At least one person was killed and 20 injured yesterday in a powerful blast that shook a six-story residential building in the northern Lebanese city of Tripoli, a security official said.
“One man was killed and some 20 people, most of them women and children, were wounded” the official said as rescuers evacuated victims from the site of the 5:30am blast in the Sunni neighborhood of Bab al-Tebbaneh.
It was not yet known what caused the explosion.
An official at Tripoli’s Islamic Charity Hospital said 17 of those wounded were given first aid for light injuries and released while three others were kept in for treatment.
Panicked residents, some still in their pajamas, were seen fleeing the area that has been the scene of recent fierce sectarian clashes. One woman wept as she searched for her daughter.
The explosion destroyed the first floor of the building, along with four apartments and several stores on the ground floor. Cars parked nearby were damaged.
Lebanese troops and police reinforcements were seen deploying in the area.
Residents of Bab al-Tebbaneh who support the Western-backed majority in parliament have clashed repeatedly with Alawites in the nearby Jabal Mohsen District who back the Hezbollah-led opposition supported by Syria and Iran.
Alawites are a secretive offshoot of Shiite Islam and include Syrian President Bashar al-Assad among their number.
Nine people were killed and some 45 wounded in clashes between the two sides last Sunday and Monday.
Two men were also wounded, one of them critically, when a grenade went off late on Friday.

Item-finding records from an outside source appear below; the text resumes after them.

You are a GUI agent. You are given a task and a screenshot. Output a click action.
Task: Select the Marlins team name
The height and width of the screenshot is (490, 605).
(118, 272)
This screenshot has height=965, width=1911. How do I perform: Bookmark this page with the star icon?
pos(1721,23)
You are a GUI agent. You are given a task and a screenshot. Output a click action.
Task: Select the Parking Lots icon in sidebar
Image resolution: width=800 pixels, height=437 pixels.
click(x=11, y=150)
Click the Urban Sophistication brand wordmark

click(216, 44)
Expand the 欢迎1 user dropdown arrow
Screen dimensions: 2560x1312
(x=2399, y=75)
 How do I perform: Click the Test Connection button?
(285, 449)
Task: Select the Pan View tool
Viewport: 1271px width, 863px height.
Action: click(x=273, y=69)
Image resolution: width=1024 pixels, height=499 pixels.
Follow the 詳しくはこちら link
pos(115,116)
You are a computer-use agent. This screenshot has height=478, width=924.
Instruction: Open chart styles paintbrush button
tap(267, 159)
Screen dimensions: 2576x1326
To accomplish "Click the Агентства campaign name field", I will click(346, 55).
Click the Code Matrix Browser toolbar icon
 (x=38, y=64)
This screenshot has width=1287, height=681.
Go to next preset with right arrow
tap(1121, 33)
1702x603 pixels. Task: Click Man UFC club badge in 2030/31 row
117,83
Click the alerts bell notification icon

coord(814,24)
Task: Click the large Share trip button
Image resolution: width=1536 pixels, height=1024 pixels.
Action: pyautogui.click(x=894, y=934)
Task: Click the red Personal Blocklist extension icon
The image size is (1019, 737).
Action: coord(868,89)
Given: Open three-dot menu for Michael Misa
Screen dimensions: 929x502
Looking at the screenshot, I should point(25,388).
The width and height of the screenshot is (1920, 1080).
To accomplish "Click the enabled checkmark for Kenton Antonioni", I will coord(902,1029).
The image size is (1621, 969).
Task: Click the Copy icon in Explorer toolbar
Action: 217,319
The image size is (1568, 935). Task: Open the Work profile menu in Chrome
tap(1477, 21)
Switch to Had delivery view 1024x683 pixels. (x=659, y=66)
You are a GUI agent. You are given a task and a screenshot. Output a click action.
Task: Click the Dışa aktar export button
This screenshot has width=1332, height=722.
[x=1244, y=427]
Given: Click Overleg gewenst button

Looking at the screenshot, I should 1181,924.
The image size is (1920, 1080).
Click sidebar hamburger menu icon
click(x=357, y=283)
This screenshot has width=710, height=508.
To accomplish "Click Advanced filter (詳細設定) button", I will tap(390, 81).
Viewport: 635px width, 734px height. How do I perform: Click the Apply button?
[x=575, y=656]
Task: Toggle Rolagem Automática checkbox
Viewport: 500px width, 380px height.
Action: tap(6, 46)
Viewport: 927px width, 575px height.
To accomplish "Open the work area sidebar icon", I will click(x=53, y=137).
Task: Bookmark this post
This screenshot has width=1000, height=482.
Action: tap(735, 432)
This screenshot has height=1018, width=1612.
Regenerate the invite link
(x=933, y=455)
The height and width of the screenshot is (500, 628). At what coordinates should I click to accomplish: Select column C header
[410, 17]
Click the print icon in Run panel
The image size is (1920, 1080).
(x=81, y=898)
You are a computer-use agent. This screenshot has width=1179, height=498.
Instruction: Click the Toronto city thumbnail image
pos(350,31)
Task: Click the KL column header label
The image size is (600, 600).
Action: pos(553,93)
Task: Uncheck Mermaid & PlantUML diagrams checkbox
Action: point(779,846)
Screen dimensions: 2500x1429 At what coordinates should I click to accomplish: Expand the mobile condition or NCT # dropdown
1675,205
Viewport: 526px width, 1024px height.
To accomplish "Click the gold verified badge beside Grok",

An army spokesman said one of the men had his leg torn off by the blast, which may have been accidental.
“Based on our initial investigation, the man who lost his leg was probably holding the grenade when it fell and exploded,” the spokesman said.
The Tripoli clashes have raised fears of a nationwide a security breakdown amid stalled efforts by Prime Minister Fuad Siniora to form a national unity government following a Qatari-brokered deal last month to end an 18-month political crisis.
The accord between the opposition and ruling coalition led to the election of army chief Michel Sleiman as president, ending a six-month vacuum in the top job.
But the initial euphoria that greeted Sleiman’s election has been replaced by a growing sense of foreboding as rival factions continue to bicker over the distribution of key portfolios in the new 30-member government.
The Doha accord calls for the opposition to have veto power over key decisions in the unity Cabinet and the drafting of a new electoral law ahead of legislative elections due next year.
The deal was struck after at least 65 people were killed last month in sectarian clashes that saw Hezbollah stage a spectacular takeover of mainly Sunni areas of west Beirut.
The violence sparked fears that Lebanon, which suffered a 15-year civil war that ended in 1990, was heading toward a new full-blown conflict.